Die Hypothese effizienter Finanzmärkte
Szenewechsel: Der Wirtschaftsnobelpreis ging letzten Herbst an drei Ökonomen für ihre Arbeit über Finanzmärkte. Einer der drei war Eugene Fama, der bekannt ist für seinen quasi-religiösen Glauben an die Effizienz der Finanzmärkte. In ihrer extremen Form, die Fama vertritt, besagt die Hypothese effizienter Finanzmärkte, dass alle verfügbaren Informationen in Marktpreisen verarbeitet sind. Daraus zieht Fama den interessanten Schluss, dass es keine Finanzkrisen geben kann und deswegen auch 2008 keine gab.
Die Hypothese effizienter Finanzmärkte lässt sich allerdings auch etwas weniger radikal (und damit plausibler) formulieren: Es ist schwer, Geld zu verdienen, indem man Unterschiede zwischen Zinssätzen (oder erwarteten Preissteigerungen) ausnutzt. Wenn das möglich wäre, hätten es professionellere Investoren wahrscheinlich schon getan, und damit die Preise soweit nach oben oder unten getrieben, dass sich kein Geschäft mehr machen ließe. Wenn es Unterschiede zwischen Zinssätzen gibt, bedeutet das meist, dass die Anlageform mit den höheren Zinsen riskanter ist.
Und tatsächlich, die Auslandsinvestitionen der Kärntner Hypo scheiterten ebenso wie die der Salzburger Landesregierung; die Privatpensionen amerikanischer Pensionisten verloren 2008 ein Drittel ihres Werts, und die riskanten Investitionen privater Banken mit niedrigem Eigenkapital führten dazu, dass letztlich die Öffentlichkeit die Verluste im Rahmen gigantischer Bankenrettungspakete bezahlte.
Rechtfertigen Zinsdifferenziale Finanzgeschäfte und Privatisierung?
Die Ironie an der Geschichte ist nun, dass die Fans der Finanzmärkte – ob im Kontext von öffentlichen Finanzgeschäften, Pensionsprivatisierungen, oder Bankenderegulierung – ihr Handeln nur rechtfertigen können, wenn sie nicht an die Hypothese effizienter Finanzmärkte glauben.

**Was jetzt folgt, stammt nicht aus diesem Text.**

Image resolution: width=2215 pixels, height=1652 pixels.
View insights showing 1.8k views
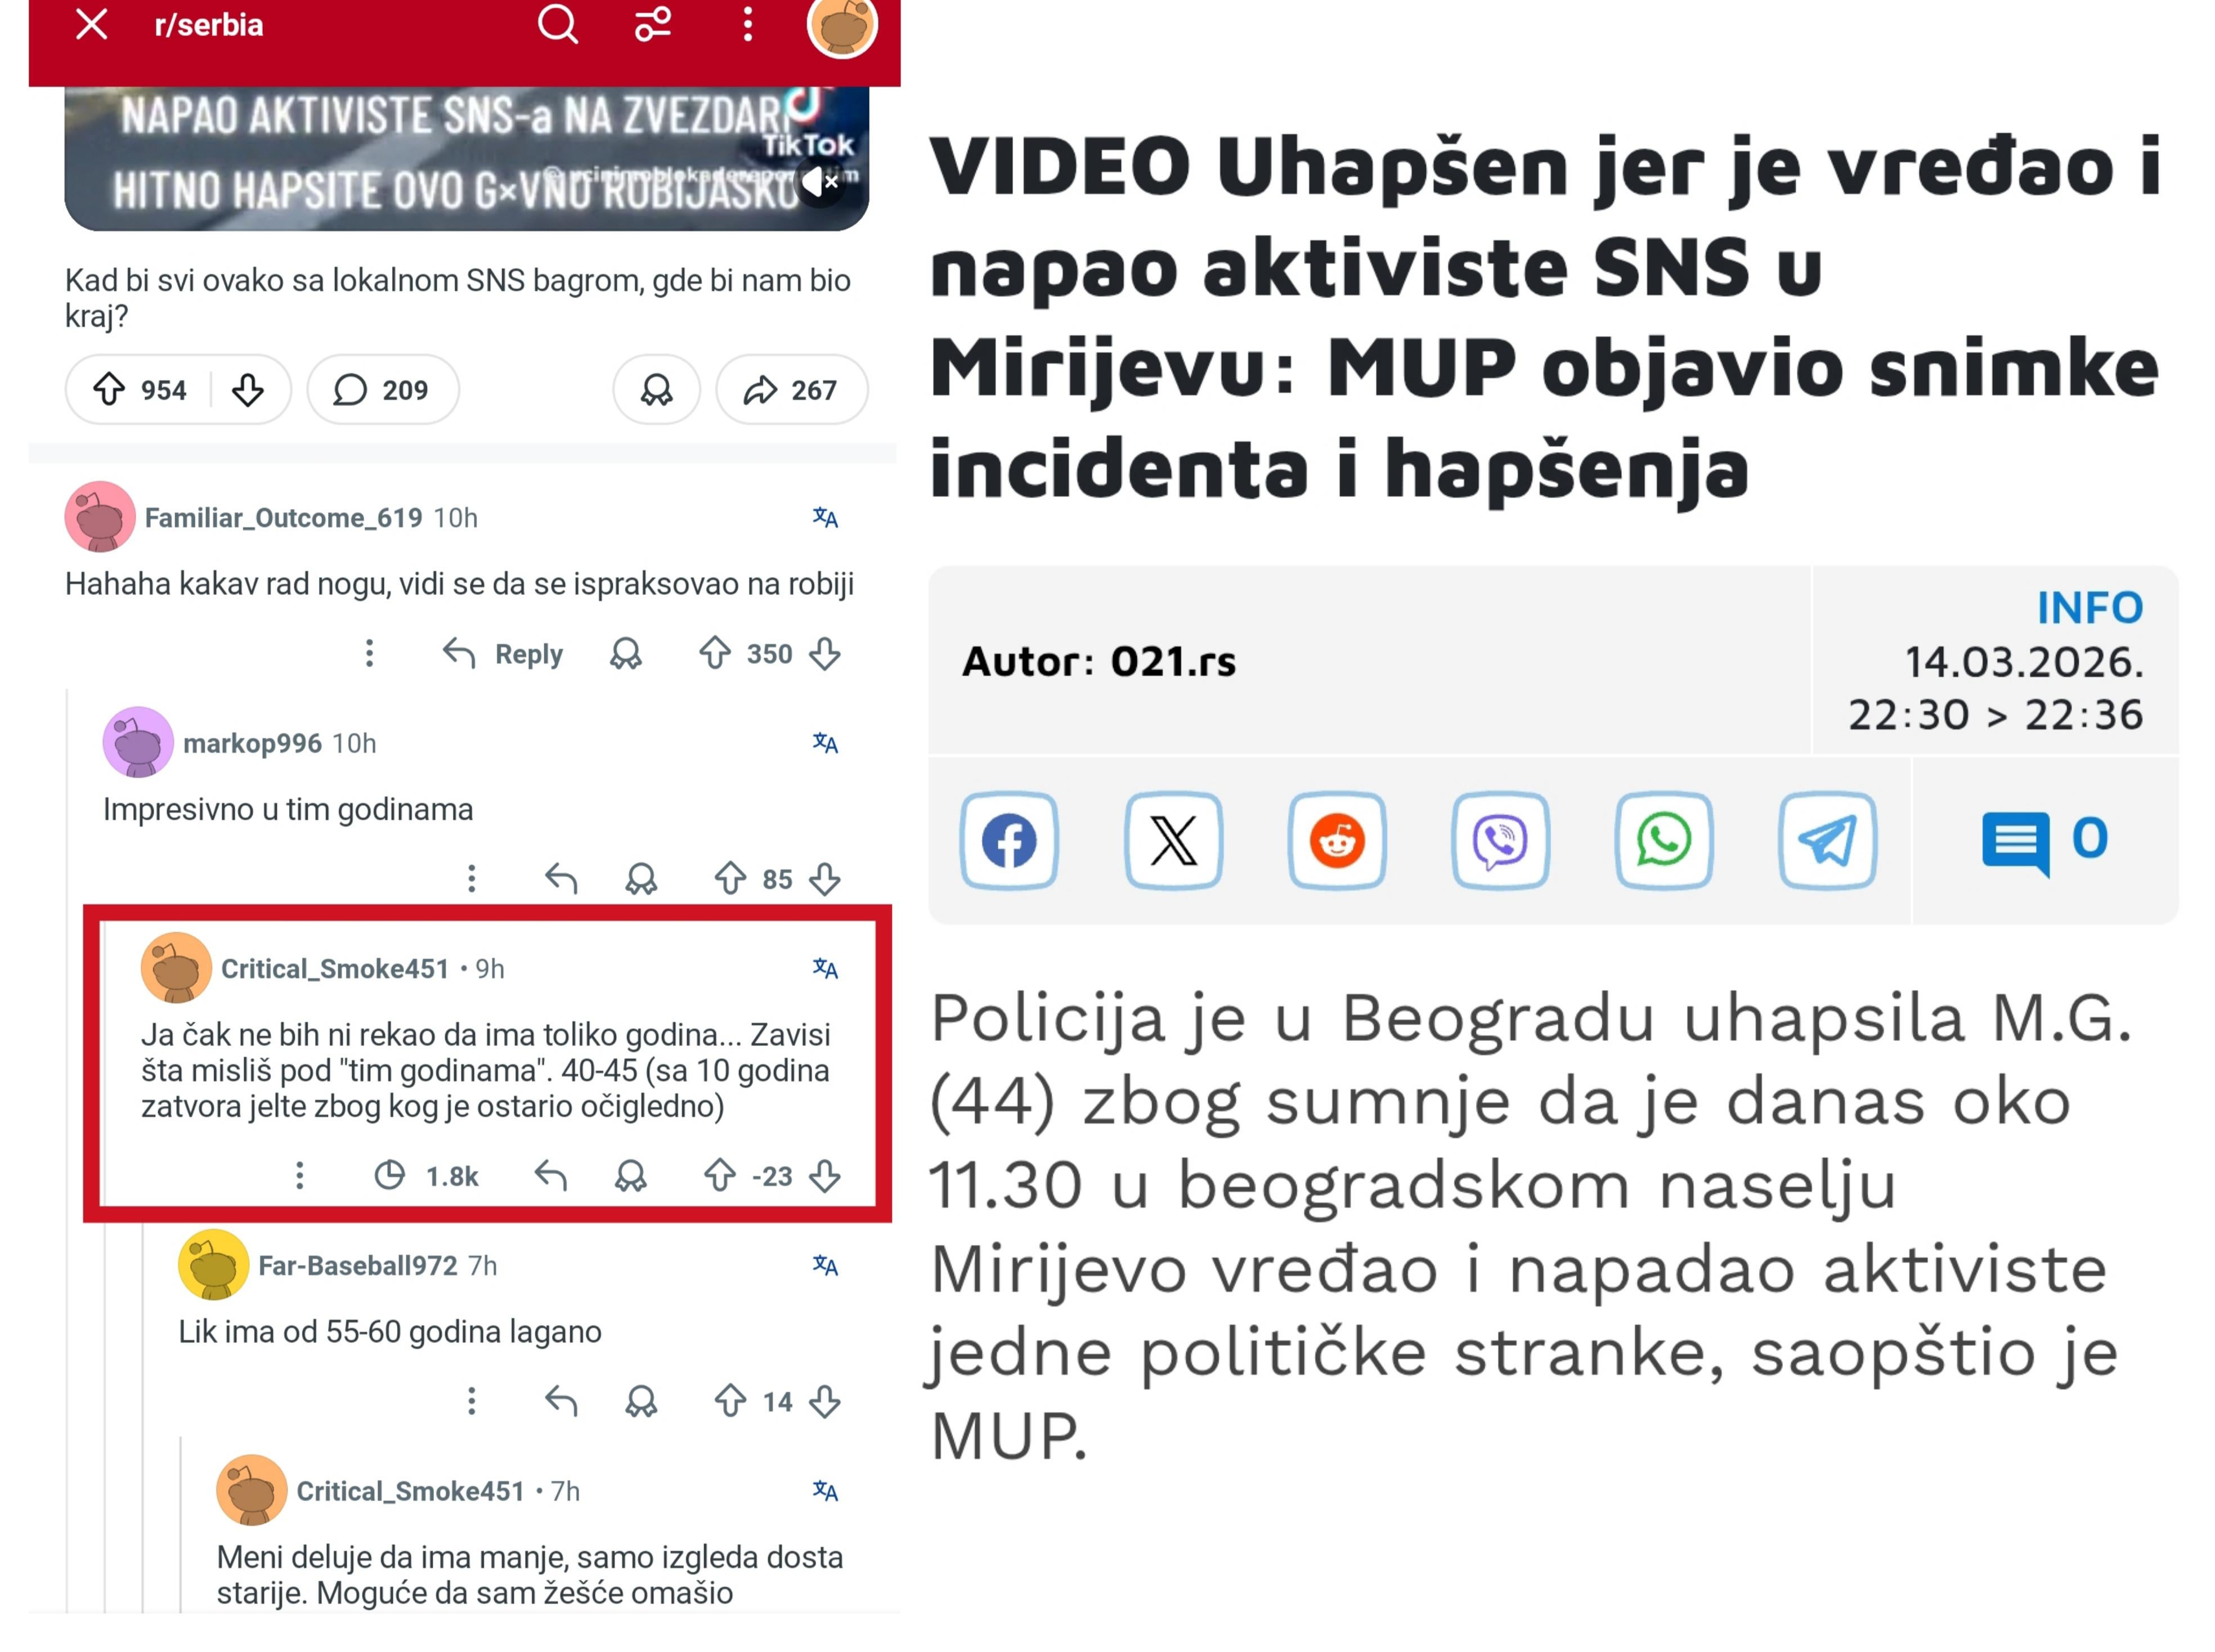pos(426,1175)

Die „guten Geschäfte für alle“, das „schnelle Geld“, gibt es nur, wenn sich Zinsunterschiede ausnutzen ließen, die nicht mit Unterschieden im Risiko einhergehen.
Andernfalls ist es eine gute Idee, die Hände von solchen Geschäften zu lassen. Spekulation mit öffentlichem Geld, Privatisierungen, und Deregulierung sind nicht magische Geldquellen, sondern verursachen Kosten auf denen meist die Allgemeinheit sitzen bleibt.